THE BABBIO CENTER
Client: Stevens Institute of Technology
Architect of Record: Ecoplan
My Role: Architecture Design & Production
Contractor: Terminal Construction
Photographer: Jeffrey Totaro
Project Area: 95,000SF
The Lawrence T. Babbio, Jr. Center for Technology Management is one of the world’s preeminent institutions in the education of professionals who lead and manage technological innovation in businesses in America and around the world. Educating managers who use technology to create extraordinary value for the societies in which they live, it offers education programs designed and delivered by leading industry practitioners who are important contributors to the creation of new knowledge in the field.

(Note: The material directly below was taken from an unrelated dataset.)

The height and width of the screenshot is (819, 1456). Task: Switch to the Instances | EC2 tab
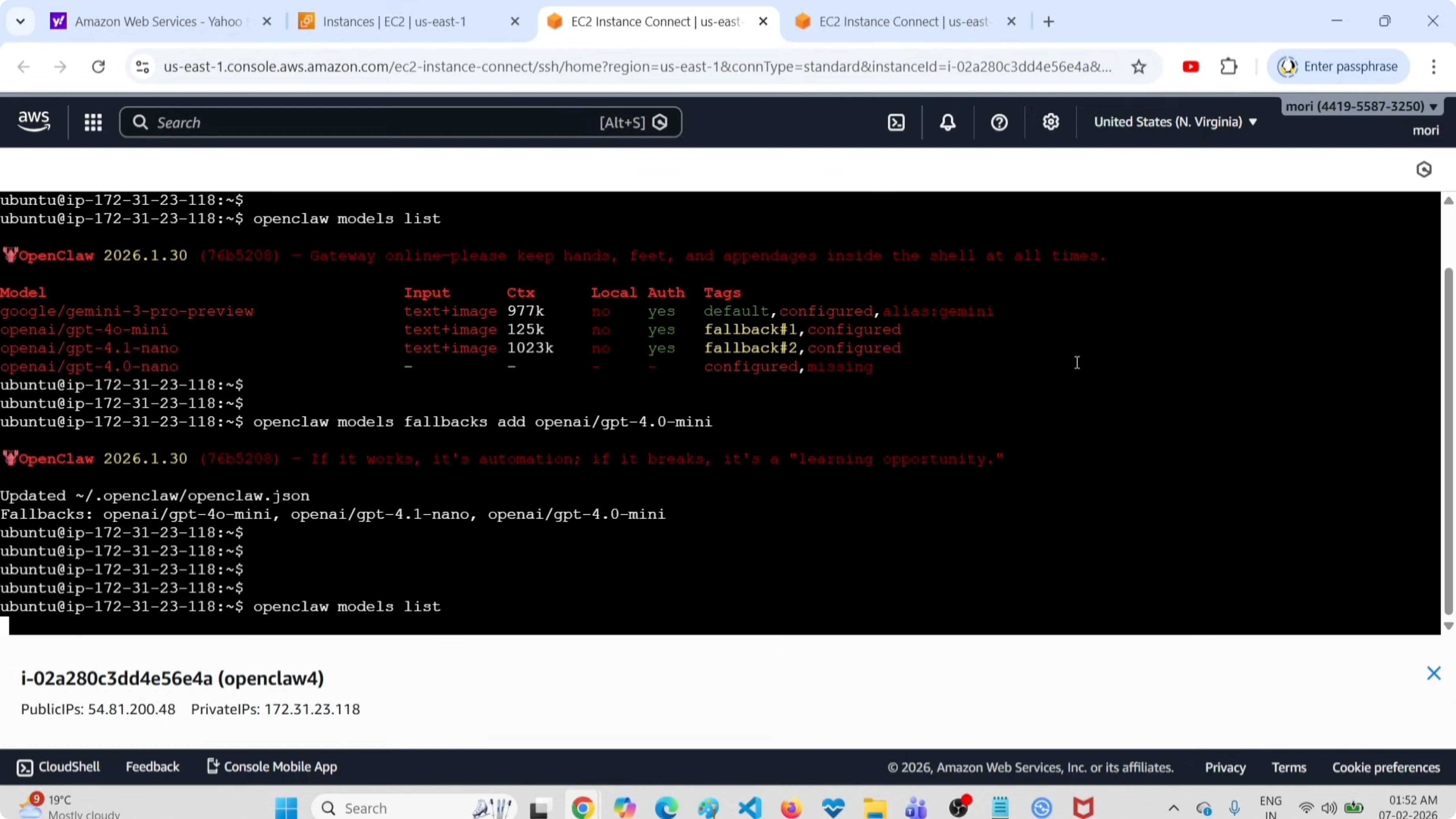394,21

Opened in the Spring of 2006, the Lawrence T. Babbio, Jr. Center for Technology Management, a six-story, 95,000 square foot structure serves as the new signature headquarters for the Wesley J. Howe School of Technology Management at Stevens Institute of Technology. On the lower four levels, a vibrant mix of classrooms, laboratories and research library are united by an atrium lobby.
Externally, the lecture hall volume is used expressively to evoke the energy of the activity within. Above, students, faculty and visiting business representatives work together in an office environment that is the antithesis of the “traditional” faculty office suite. A glass-enclosed conference and open teaming area seems to hover within the top of the atrium lobby enclosure and offers a suitable environment to foster the kind of corporate partnerships that form the basis of the program.

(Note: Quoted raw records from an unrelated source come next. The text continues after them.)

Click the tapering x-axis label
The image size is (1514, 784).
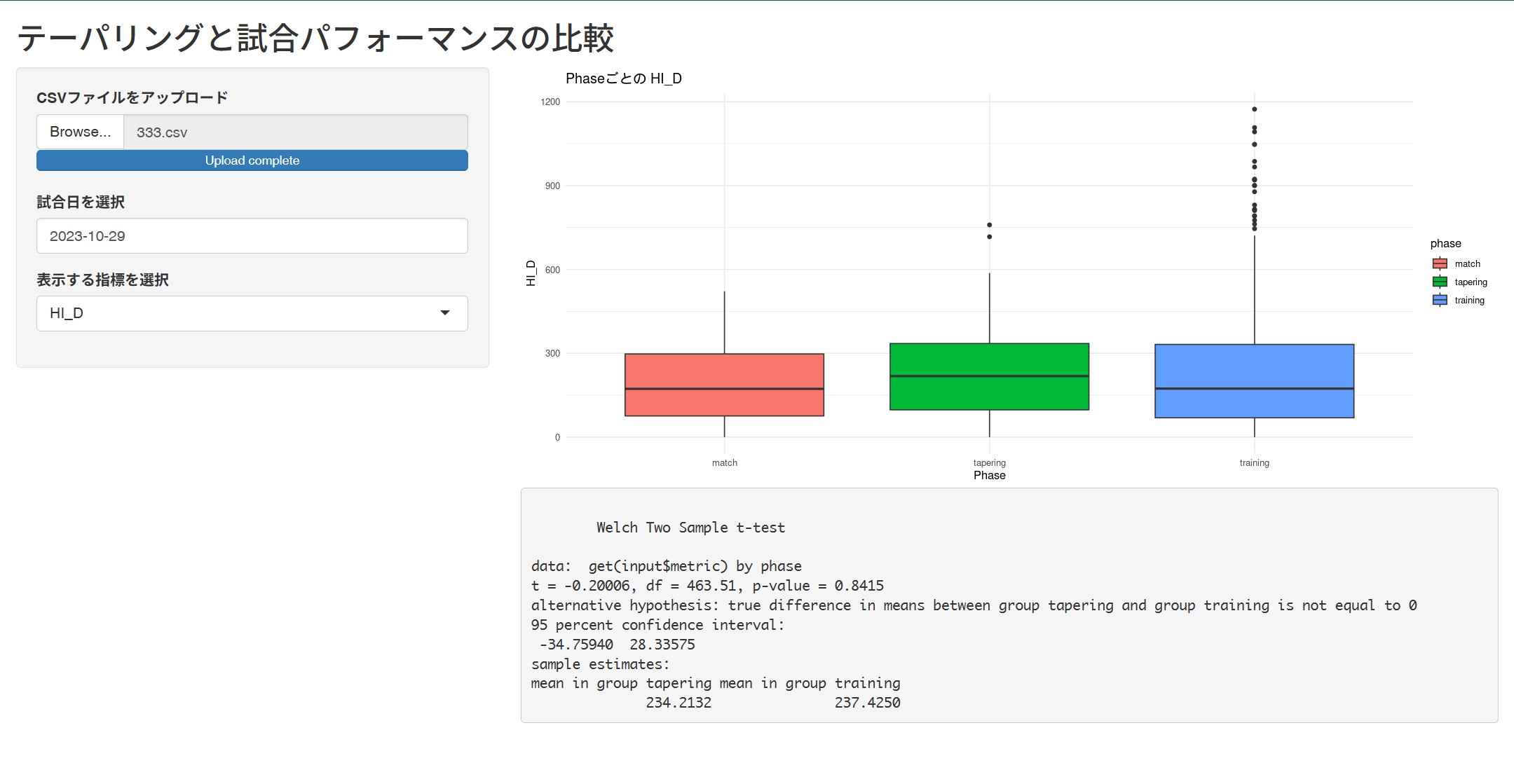(x=989, y=462)
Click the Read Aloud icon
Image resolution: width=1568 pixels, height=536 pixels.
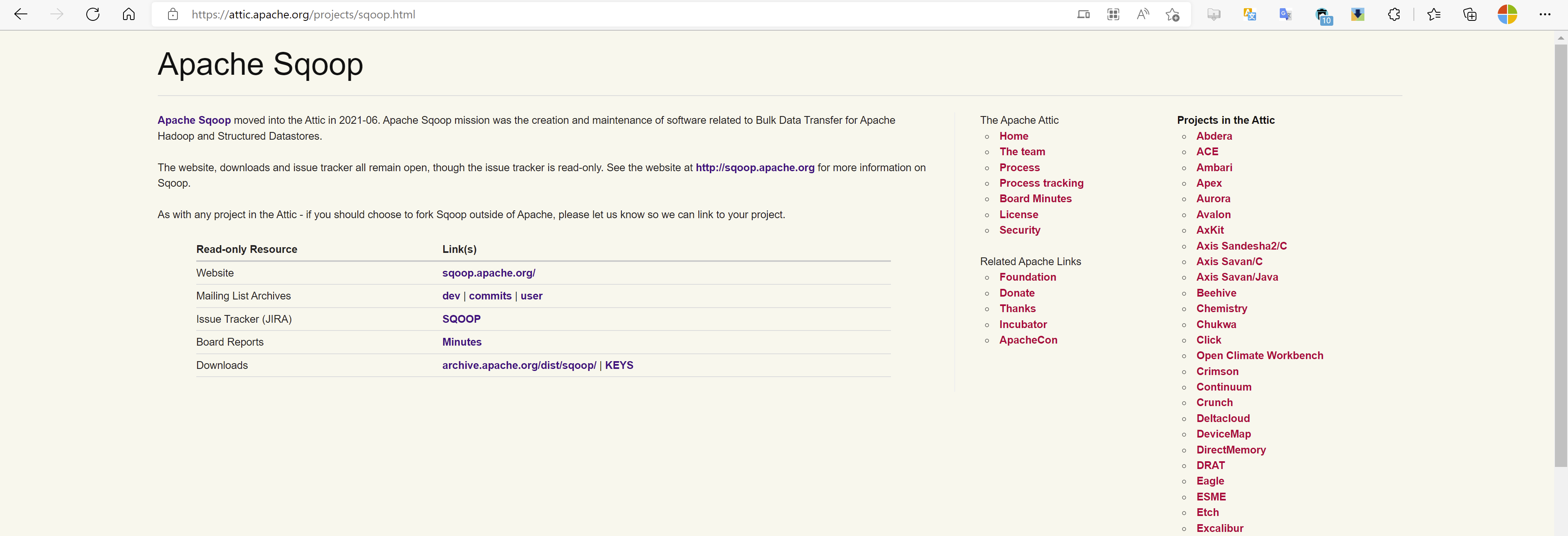[x=1142, y=15]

The Center is blessed with amazing contextual opportunities. On one side is a rich and vibrant urban landscape of 6-8 story buildings of a variety of materials and historical styles. On another it faces campus buildings, gates and pathways leading to more campus-like areas of the Institute. Finally, sitting atop the cliffs to the Hudson, the site offers panoramic views of the river and the Manhattan skyline. The entrepreneurial drive and spirit of the Howe School of Technology Management was a catalyst for developing a vocabulary that highlights the contrast between a contextually-responsive primary form and vigorously sculptural and modern forms. The primary form of the building takes cues from its neighbors for materials, setbacks and various alignments of both mass and detail.
A round, tapering, metal-clad form housing lecture rooms, intersects the primary volume aggressively and helping to form a high arcade that very loosely recalls the crenellations of the adjacent gothic gateway to the original campus area. Finally, a very simple glass-clad atrium form, engages the primary form at it’s center to unite a variety of interior areas and to afford to many within the building the incredible view of the Hudson River and Manhattan skyline. The atrium’s angled alignment acknowledges the configuration of adjacent pedestrian walkways, using this prominent site to unite the urban and more traditional landscapes of the Steven’s campus.